Informed written consent was taken for publication of this case from the patient and also next of kin.

3. Discussion

Rhino-orbital mucormycosis is frequently caused by fungal infection due to Rhizopus spp., Mucor spp., and Lichtheimia spp. [8] During the COVID-19 pandemic, there has been an increase in the incidence of such cases [9]. The source of infection is usually from the paranasal sinuses, and majority of the patients presents with unilateral facial edema and proptosis [10]. The European Confederation of Medical Mycology (ECMM) has laid down specific guidelines for diagnosis and includes demonstration of fungal hyphae in microscopy and culture along with molecular methods for direct detection of fungal deoxyribonucleic acid [11].

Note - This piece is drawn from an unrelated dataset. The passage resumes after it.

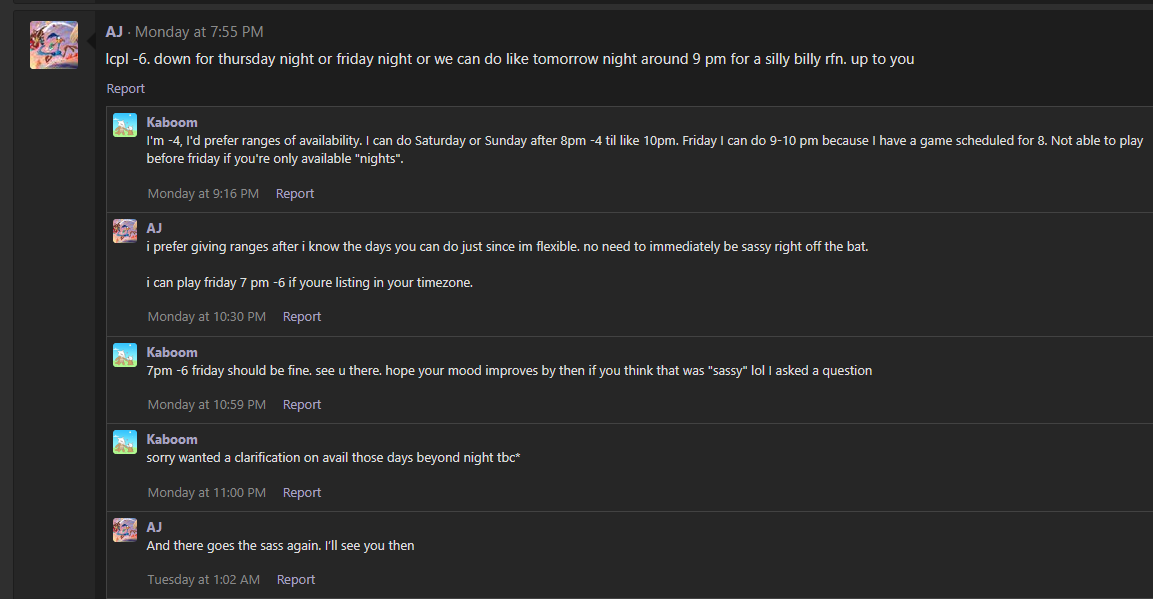Open AJ's profile from post header name

click(114, 32)
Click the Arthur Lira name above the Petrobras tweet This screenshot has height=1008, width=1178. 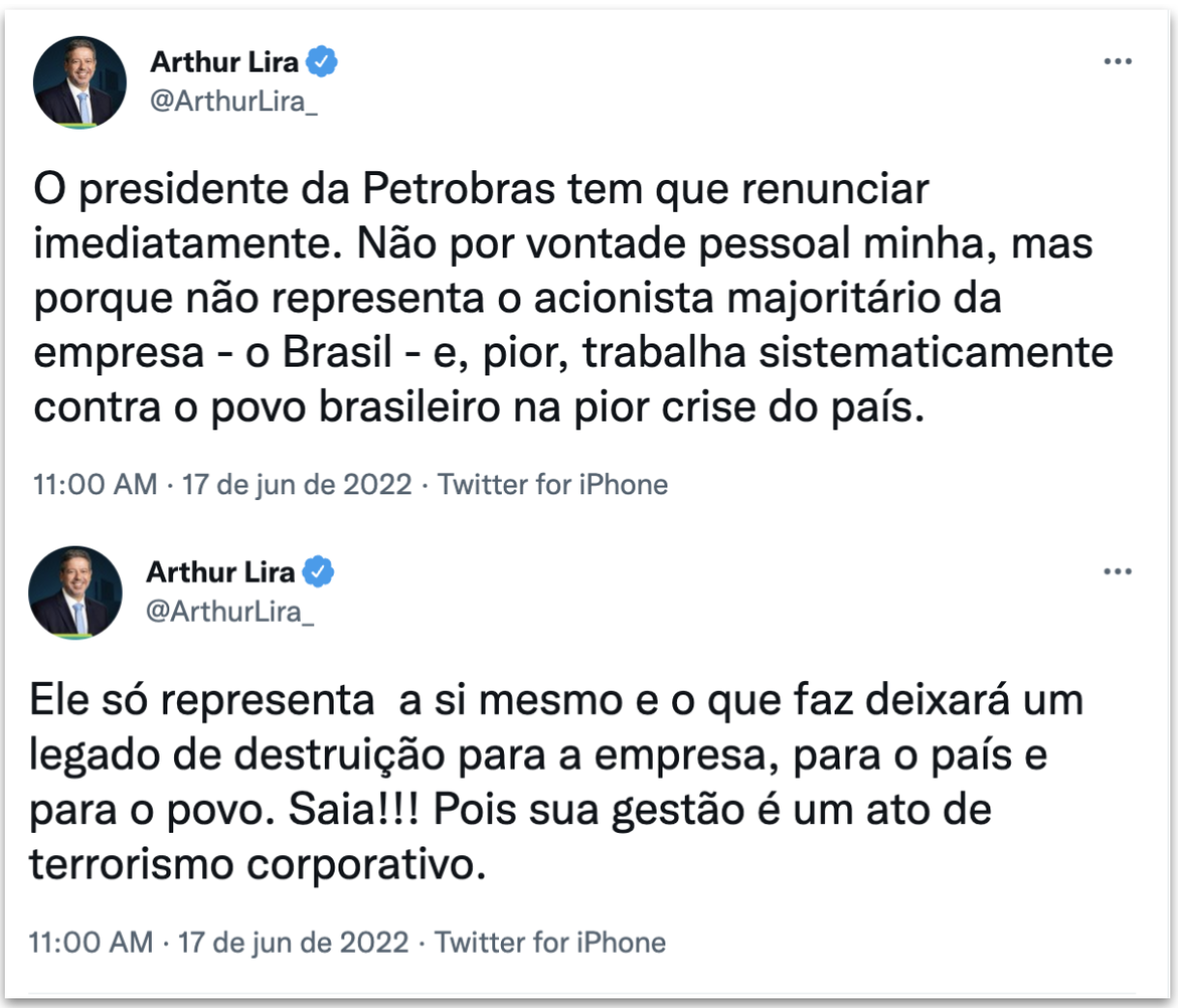pos(224,62)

Steroids use during the pandemic has been implicated as the most common predisposing factor for rhino-orbital mucormycosis [12]. Other coexisting diseases such as diabetes mellitus has been associated with majority of the cases [13]. Longer length of hospital stay in posttransplantation immunosuppressed patients may predispose them to multiple infections including mucormycosis [14]. A rare case report of rhino-orbital maxillary mucormycosis after solid organ transplantation has been reported in the nonpandemic era also [15].

One interesting finding is that despite the use of steroids in posttransplantation patients, the reported incidence of invasive mucormycosis is rare in the nonpandemic era, and therefore, questions have been raised as to whether the SARS-CoV-2 virus itself predisposes patients to mucormycosis.

After solid organ transplantation, abdominal mucormycosis has been reported, and the most common route of infection is contamination during surgery [16]. However, in our case, since the surgical wound was not involved, the chances of contacting the infection from the operation theatre during surgery were very remote. The possibility of SARS-CoV-2 RT-PCR-negative COVID-19 infection was assumed as IgG and IgM which was negative pretransplantation changed to IgG positive posttransplantation. SARS-CoV-2 IgG positivity indicates asymptomatic COVID-19 during the recovery period, which may be masked by immunosuppressants.

Though COVID-19 is showing a downward trend, possibility of a fourth wave still looms large. This case would serve as an index case of rhino-orbital mucormycosis in postliver transplantation patients and make transplant physicians keep their index of suspicion high for any periorbital swelling or ocular pain after transplantation.

4. Conclusion

Despite extensive screening of patients in the pretransplantation period, the risk of contracting asymptomatic COVID-19 in the posttransplantation period is possible. However, the exact source and predisposing factor in this rare case will remain an enigma. High index of suspicion is required for any atypical symptom that may occur in the posttransplantation period in this era of COVID-19 pandemic.


SARS-CoV-2:Severe acute respiratory syndrome coronavirus 2
IgG:Immunoglobulin G
RT-PCR:Reverse transcriptase polymerase chain reaction.

Data Availability

The data used to support this study are available from the corresponding author upon request.

Informed written consent was taken from the patient for publication of the case details.

Conflicts of Interest

The authors declare that they have no conflicts of interest.

Authors’ Contributions

SS, MS, and BM conceptualized and designed the study. AS analysed the pathology specimens, AVK, SS, and MS collected data. SS and MS did compilation. MS, SS, and PNR did the initial draft. SS, AS, and MS provided figures. DNR, PNR, SS, and MS edited and revised the article. All members approved the final draft.